What is required
Copy the data below word for word, beginning with the line that contains "Where should I click to: Click the May" and continuing through the line that contains "tap(44, 282)".

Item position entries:

---+---

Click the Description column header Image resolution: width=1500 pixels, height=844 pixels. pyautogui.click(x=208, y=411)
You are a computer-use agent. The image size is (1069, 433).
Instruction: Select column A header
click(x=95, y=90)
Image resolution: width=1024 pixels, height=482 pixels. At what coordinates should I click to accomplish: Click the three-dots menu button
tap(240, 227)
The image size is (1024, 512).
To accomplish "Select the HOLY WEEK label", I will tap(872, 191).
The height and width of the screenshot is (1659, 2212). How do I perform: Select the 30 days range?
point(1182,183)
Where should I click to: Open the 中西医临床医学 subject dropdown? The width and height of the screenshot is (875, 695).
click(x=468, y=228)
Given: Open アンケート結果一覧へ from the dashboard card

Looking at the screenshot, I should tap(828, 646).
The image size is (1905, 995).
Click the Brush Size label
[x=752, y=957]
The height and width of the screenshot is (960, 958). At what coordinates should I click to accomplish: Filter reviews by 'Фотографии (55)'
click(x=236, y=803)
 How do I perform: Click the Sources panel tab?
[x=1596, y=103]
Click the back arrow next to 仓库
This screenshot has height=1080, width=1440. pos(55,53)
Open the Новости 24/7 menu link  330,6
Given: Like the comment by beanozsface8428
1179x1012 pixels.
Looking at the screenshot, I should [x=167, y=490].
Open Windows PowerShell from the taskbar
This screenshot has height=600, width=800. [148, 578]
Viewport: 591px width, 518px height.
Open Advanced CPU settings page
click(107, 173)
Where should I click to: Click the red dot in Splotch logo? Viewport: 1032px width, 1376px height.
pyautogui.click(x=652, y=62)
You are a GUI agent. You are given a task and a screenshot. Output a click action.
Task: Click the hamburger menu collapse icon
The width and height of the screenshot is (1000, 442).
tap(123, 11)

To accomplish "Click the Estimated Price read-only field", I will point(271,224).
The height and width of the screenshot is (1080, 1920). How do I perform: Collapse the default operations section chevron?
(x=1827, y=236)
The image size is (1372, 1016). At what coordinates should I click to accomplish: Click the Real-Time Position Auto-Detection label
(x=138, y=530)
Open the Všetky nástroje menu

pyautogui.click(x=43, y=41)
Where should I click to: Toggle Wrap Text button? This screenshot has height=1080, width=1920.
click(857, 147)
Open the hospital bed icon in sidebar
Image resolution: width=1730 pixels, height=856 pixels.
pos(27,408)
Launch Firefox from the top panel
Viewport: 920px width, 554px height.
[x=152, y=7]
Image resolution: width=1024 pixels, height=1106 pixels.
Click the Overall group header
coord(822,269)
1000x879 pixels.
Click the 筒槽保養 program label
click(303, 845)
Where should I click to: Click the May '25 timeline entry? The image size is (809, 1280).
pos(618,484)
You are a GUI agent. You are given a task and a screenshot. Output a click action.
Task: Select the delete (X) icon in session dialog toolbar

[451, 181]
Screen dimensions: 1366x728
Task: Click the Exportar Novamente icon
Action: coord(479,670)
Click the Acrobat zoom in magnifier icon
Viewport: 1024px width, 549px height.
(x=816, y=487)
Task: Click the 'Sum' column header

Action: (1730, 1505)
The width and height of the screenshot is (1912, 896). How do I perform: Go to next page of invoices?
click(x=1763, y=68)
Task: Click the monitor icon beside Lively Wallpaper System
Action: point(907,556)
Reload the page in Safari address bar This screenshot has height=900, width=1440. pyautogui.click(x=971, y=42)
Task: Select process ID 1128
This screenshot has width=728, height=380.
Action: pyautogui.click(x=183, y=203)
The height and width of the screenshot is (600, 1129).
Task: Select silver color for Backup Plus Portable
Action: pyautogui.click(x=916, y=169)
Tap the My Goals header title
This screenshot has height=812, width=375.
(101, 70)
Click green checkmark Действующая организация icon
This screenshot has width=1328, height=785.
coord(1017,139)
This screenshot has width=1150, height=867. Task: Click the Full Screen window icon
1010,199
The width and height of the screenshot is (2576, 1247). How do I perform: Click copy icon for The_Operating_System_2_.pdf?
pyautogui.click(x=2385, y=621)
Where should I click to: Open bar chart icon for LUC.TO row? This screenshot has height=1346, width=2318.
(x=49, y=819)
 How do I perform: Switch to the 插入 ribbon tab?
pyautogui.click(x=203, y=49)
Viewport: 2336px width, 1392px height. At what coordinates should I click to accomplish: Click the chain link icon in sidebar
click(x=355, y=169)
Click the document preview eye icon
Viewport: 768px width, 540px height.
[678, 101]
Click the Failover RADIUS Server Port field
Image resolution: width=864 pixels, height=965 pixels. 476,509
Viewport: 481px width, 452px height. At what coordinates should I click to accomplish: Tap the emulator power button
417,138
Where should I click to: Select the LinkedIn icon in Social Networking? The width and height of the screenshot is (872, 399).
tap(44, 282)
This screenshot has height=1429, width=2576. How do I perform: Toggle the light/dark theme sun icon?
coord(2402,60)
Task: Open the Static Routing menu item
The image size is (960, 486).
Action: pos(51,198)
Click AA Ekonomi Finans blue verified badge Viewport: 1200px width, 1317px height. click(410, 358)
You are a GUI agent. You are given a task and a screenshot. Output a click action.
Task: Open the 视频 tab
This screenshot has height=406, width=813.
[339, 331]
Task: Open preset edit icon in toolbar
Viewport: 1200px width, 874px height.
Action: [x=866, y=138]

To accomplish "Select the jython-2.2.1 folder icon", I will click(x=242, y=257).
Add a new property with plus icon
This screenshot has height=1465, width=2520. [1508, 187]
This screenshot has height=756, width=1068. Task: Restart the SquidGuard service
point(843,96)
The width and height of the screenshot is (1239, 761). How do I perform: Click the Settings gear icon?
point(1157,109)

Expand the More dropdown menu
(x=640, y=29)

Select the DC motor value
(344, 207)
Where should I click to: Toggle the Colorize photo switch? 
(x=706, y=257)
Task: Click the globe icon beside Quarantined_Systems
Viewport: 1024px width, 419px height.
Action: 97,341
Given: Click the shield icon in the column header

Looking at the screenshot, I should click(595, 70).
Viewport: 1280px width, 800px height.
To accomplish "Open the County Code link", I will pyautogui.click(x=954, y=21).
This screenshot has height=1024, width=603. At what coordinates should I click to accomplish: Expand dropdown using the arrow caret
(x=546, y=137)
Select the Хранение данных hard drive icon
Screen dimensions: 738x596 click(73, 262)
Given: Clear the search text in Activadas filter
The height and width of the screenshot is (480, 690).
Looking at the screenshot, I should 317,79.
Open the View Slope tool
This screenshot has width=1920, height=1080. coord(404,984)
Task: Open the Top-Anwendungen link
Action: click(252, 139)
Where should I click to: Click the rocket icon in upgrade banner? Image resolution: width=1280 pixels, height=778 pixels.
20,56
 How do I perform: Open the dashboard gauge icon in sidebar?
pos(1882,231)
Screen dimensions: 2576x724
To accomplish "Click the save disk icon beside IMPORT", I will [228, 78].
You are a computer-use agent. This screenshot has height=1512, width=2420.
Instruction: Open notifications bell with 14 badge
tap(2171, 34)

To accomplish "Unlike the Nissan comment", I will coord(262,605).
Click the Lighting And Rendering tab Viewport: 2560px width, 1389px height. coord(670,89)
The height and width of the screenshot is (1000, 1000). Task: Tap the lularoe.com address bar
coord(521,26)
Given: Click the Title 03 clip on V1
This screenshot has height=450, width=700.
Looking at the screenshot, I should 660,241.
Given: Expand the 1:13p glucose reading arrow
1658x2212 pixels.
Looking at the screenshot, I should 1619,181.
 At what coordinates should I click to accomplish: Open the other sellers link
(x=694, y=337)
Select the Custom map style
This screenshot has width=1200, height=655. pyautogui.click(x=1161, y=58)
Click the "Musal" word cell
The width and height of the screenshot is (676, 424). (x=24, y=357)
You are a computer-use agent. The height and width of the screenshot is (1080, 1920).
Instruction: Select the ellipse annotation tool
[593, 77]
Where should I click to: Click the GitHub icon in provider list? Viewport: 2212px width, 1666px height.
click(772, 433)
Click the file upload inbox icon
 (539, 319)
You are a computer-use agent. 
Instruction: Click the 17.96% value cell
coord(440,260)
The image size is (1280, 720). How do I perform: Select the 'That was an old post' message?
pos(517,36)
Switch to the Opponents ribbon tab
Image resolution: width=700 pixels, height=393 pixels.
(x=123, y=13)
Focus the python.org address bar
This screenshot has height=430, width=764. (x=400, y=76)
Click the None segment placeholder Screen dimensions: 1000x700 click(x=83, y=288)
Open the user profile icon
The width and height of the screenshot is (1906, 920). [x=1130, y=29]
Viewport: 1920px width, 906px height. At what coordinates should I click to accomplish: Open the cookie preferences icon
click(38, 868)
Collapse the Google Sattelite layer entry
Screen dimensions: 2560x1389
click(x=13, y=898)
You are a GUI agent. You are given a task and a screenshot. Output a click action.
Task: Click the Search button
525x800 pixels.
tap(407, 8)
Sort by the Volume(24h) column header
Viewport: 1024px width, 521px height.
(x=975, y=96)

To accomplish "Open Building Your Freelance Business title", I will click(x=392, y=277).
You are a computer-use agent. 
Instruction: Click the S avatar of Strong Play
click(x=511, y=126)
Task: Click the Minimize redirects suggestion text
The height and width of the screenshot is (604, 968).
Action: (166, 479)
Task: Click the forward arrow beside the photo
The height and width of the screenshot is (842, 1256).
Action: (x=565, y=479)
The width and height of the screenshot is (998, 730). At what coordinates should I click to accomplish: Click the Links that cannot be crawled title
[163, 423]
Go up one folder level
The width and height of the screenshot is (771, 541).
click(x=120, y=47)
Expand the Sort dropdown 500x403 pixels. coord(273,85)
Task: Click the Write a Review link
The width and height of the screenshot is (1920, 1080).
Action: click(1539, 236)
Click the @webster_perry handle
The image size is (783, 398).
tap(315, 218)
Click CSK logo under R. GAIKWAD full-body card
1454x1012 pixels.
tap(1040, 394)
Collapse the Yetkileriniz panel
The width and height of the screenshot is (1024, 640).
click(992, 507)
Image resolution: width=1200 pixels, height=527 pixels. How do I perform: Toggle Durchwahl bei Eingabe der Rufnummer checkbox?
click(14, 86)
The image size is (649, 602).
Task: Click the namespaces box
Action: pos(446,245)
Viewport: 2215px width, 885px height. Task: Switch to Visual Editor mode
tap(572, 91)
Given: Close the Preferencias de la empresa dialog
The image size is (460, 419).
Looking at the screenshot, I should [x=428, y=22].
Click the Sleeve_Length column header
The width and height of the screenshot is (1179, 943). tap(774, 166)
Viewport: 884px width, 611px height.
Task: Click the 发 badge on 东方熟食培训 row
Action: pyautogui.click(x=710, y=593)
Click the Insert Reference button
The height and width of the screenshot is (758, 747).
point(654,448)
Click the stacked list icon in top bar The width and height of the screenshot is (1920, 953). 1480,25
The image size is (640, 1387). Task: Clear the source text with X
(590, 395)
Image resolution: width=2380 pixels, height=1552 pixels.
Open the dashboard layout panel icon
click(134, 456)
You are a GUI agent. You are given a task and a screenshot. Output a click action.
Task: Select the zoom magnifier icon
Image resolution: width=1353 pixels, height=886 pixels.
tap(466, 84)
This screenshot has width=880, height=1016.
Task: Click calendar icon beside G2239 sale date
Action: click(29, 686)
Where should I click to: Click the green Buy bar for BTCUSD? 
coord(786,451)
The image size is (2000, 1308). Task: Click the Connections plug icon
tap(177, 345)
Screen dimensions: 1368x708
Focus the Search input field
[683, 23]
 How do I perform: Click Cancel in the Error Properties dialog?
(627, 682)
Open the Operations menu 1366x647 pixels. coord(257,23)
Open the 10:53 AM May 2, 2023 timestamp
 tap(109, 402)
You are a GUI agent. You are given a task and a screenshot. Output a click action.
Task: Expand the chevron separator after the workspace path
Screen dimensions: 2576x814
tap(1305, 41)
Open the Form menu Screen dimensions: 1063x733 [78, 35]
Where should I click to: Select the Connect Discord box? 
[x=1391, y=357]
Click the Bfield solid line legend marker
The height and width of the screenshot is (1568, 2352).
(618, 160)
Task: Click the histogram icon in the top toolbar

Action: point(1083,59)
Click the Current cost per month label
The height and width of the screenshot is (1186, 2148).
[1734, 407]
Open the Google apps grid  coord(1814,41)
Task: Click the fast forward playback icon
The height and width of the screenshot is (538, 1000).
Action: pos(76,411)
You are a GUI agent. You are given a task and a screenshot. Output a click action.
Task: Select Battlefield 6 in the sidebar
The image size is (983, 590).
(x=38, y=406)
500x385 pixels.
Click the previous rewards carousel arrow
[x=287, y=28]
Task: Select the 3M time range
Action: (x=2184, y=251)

---+---

Reply to the task
Where should I click to: Click the May '25 timeline entry? The image size is (809, 1280).
pos(618,484)
You are a GUI agent. You are given a task and a screenshot. Output a click action.
Task: Select the delete (X) icon in session dialog toolbar

[451, 181]
Screen dimensions: 1366x728
Task: Click the Exportar Novamente icon
Action: coord(479,670)
Click the Acrobat zoom in magnifier icon
Viewport: 1024px width, 549px height.
(x=816, y=487)
Task: Click the 'Sum' column header

Action: (1730, 1505)
The width and height of the screenshot is (1912, 896). How do I perform: Go to next page of invoices?
click(x=1763, y=68)
Task: Click the monitor icon beside Lively Wallpaper System
Action: point(907,556)
Reload the page in Safari address bar This screenshot has height=900, width=1440. pyautogui.click(x=971, y=42)
Task: Select process ID 1128
This screenshot has width=728, height=380.
Action: pyautogui.click(x=183, y=203)
The height and width of the screenshot is (600, 1129).
Task: Select silver color for Backup Plus Portable
Action: pyautogui.click(x=916, y=169)
Tap the My Goals header title
This screenshot has height=812, width=375.
(101, 70)
Click green checkmark Действующая организация icon
This screenshot has width=1328, height=785.
coord(1017,139)
This screenshot has width=1150, height=867. Task: Click the Full Screen window icon
1010,199
The width and height of the screenshot is (2576, 1247). How do I perform: Click copy icon for The_Operating_System_2_.pdf?
pyautogui.click(x=2385, y=621)
Where should I click to: Open bar chart icon for LUC.TO row? This screenshot has height=1346, width=2318.
(x=49, y=819)
 How do I perform: Switch to the 插入 ribbon tab?
pyautogui.click(x=203, y=49)
Viewport: 2336px width, 1392px height. At what coordinates should I click to accomplish: Click the chain link icon in sidebar
click(x=355, y=169)
Click the document preview eye icon
Viewport: 768px width, 540px height.
[678, 101]
Click the Failover RADIUS Server Port field
Image resolution: width=864 pixels, height=965 pixels. 476,509
Viewport: 481px width, 452px height. At what coordinates should I click to accomplish: Tap the emulator power button
417,138
Where should I click to: Select the LinkedIn icon in Social Networking? The width and height of the screenshot is (872, 399).
tap(44, 282)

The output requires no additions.